Wir hören dieser Tage permanent von Missbrauch, von Gewalttätigkeit in kirchlichen Schulen. Wir erleben mit, wie an die Oberfläche kommt, dass sich auch Schüler untereinander gequält und gefoltert haben. Im Moment verdichtet sich das in Gestalt der anerkannten Odenwaldschule.
Mir fällt dazu im Augenblick das Buch von Robert Musil „Die Verwirrungen des Zöglings Törleß“ ein, das 1906 als sein Erstling herauskam und wie eine Vorahnung des autoritären Charakters, der den Nationalsozialismus bedingte, erschien. Über hundert Jahre alt ist dieses Buch und vor dem Hintergrund der Vorgänge an katholischen Schulen aktueller denn je; denn darin geht es um Schüler in einem Internat, die einen anderen Schüler quälen, foltern und auch sexuell missbrauchen, um ihn zu demütigen.
Strukturelle und physische Gewalt
Die Mechanismen der Machtergreifung über einen Menschen und der physischen wie strukturellen Gewaltausübung innerhalb eines Gruppengefüges werden hier nachvollziehbar dargelegt. In solchen Fällen zeigt sich der Vorteil der Fiktionalität eines Romans, weil das Werk in diesem Fall anschaulicher als jede Reportage die Wirklichkeit abbildet.

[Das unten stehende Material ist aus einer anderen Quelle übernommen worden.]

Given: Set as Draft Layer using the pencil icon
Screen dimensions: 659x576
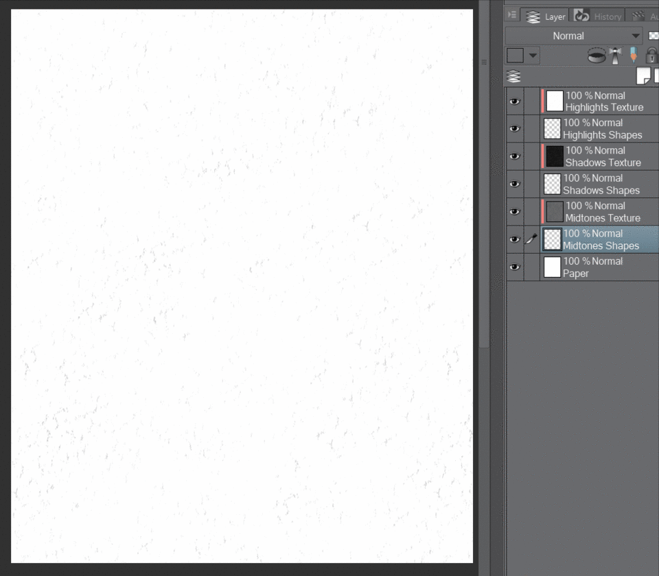Looking at the screenshot, I should point(632,55).
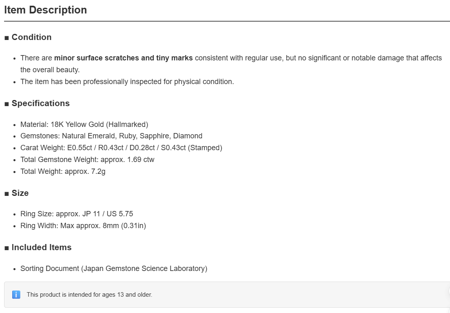Click the Total Gemstone Weight 1.69 ctw line
The width and height of the screenshot is (450, 313).
tap(87, 160)
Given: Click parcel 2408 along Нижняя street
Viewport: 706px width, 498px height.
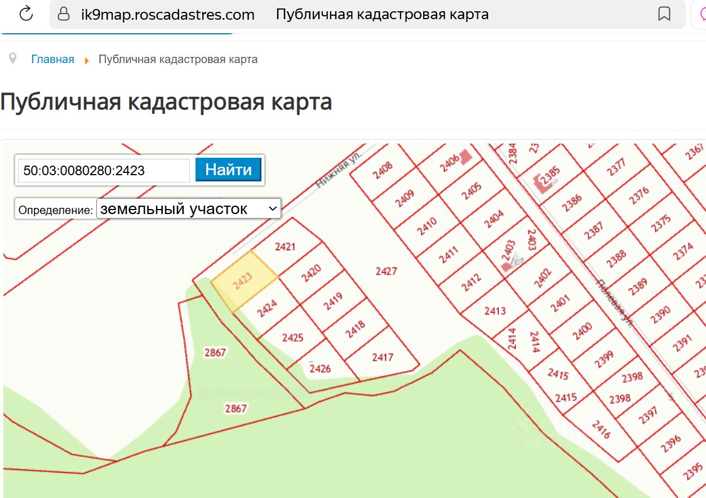Looking at the screenshot, I should point(383,170).
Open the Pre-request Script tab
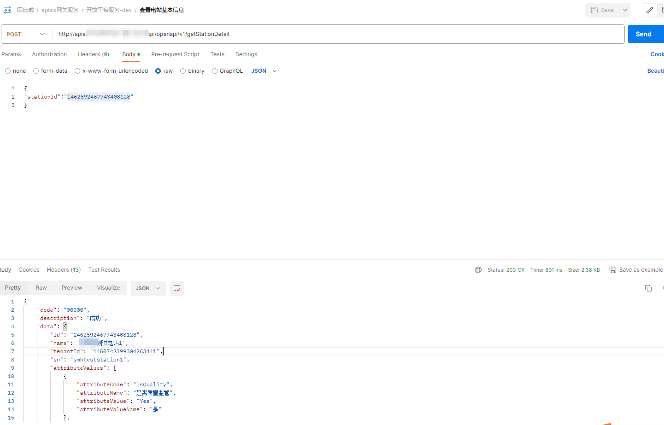The height and width of the screenshot is (425, 664). click(x=175, y=54)
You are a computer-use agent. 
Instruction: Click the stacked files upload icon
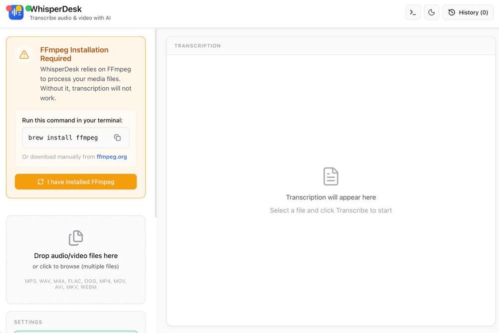[x=76, y=238]
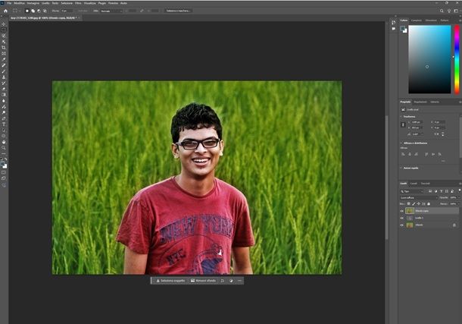Image resolution: width=462 pixels, height=324 pixels.
Task: Select the Crop tool
Action: tap(4, 47)
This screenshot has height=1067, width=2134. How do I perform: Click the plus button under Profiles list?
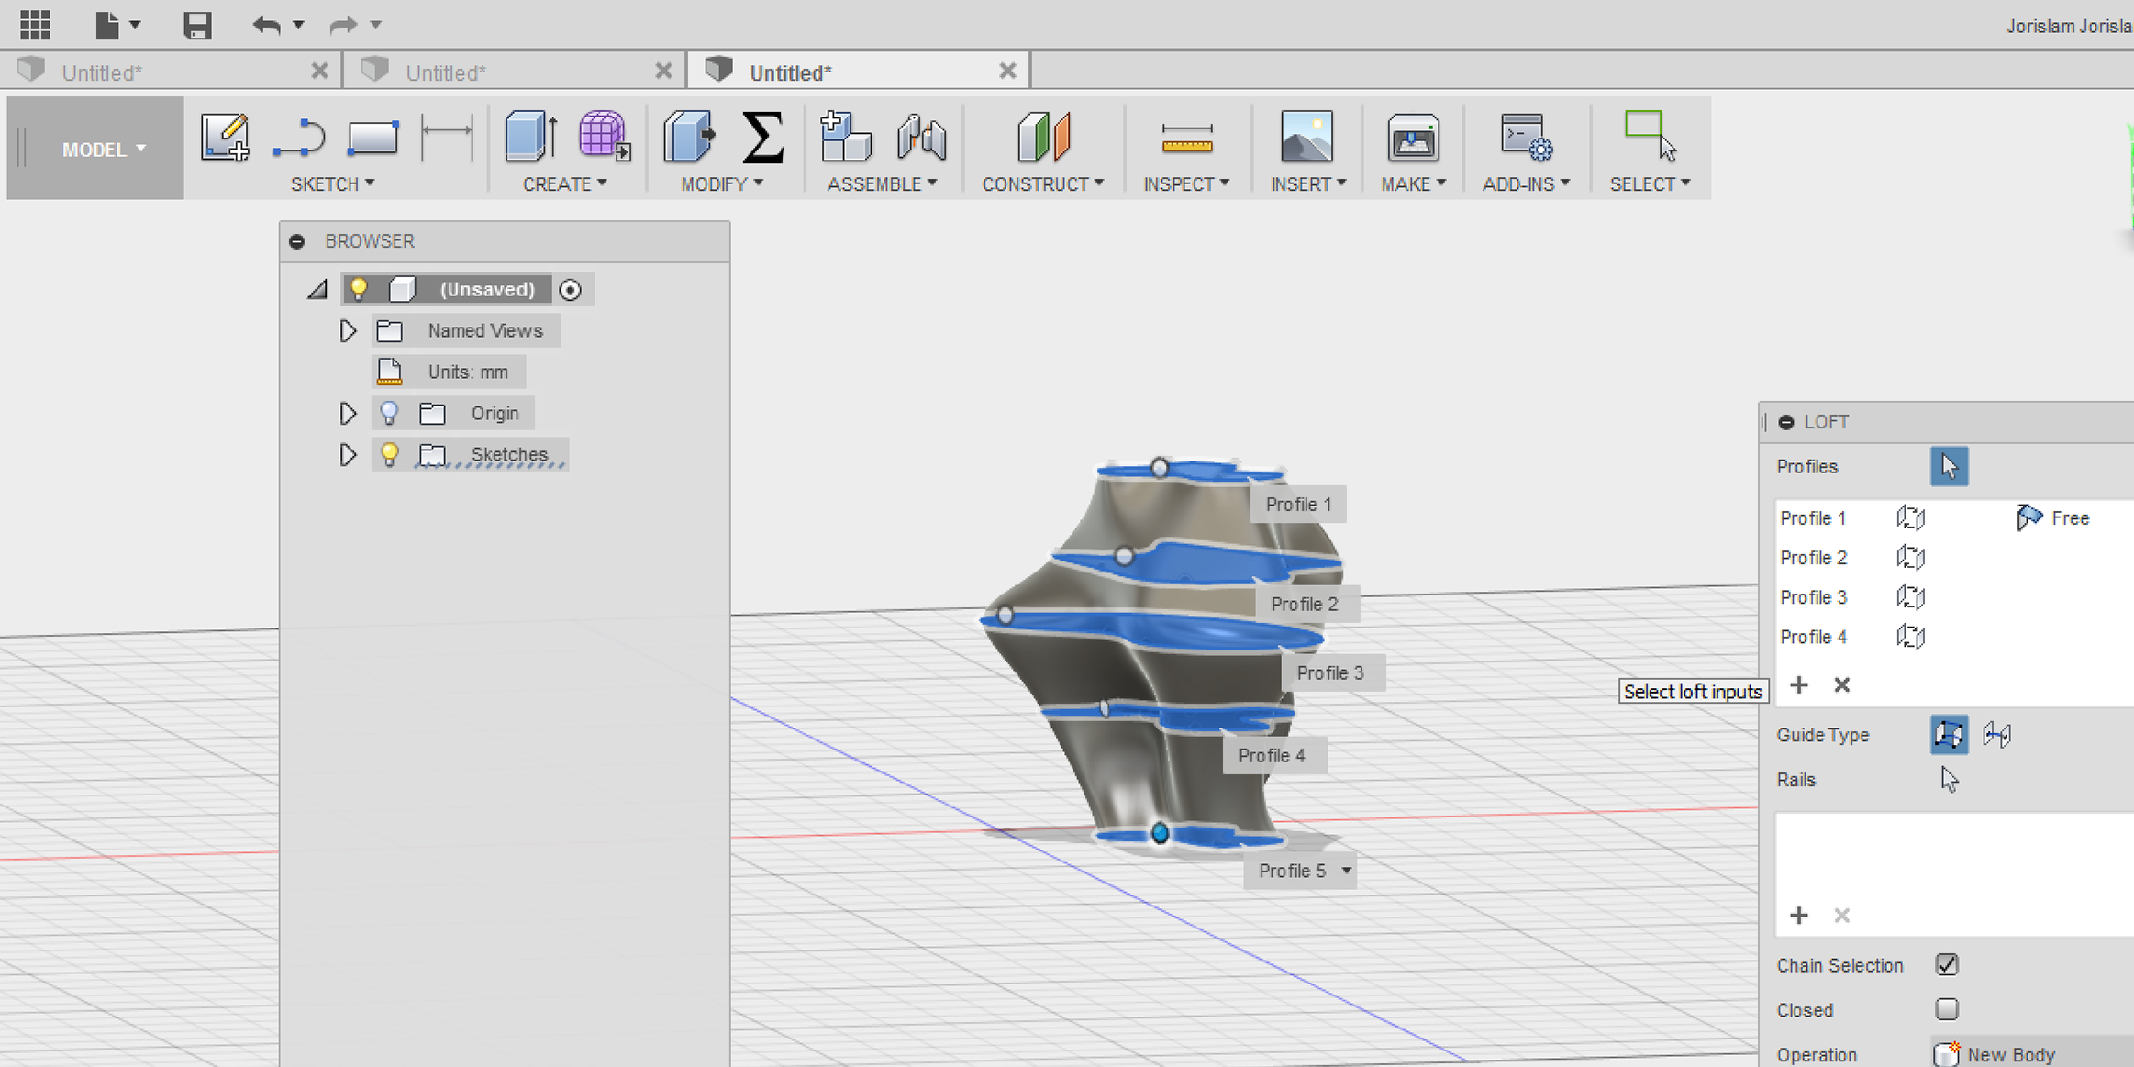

Pflichtlektüre um die Missbrauchsfälle in den Internaten zu verstehen
Deshalb empfehle ich „Die Verwirrungen des Zöglings Törleß“ als Pflichtlektüre vor allem auch für jeden, der in kirchlichen oder Internats-Zusammenhängen „das Böse“ verstehen will. Musil zeigt sich darin – fast unnötig zu erwähnen – als realitätsnaher Autor, der wie kaum ein anderer in seinem Werk dem menschlichen Wesen nahe gekommen ist. Seine Dichtung durchleuchtet in diesem Fall die Mechanismen der Abgründe hinter der Normalität.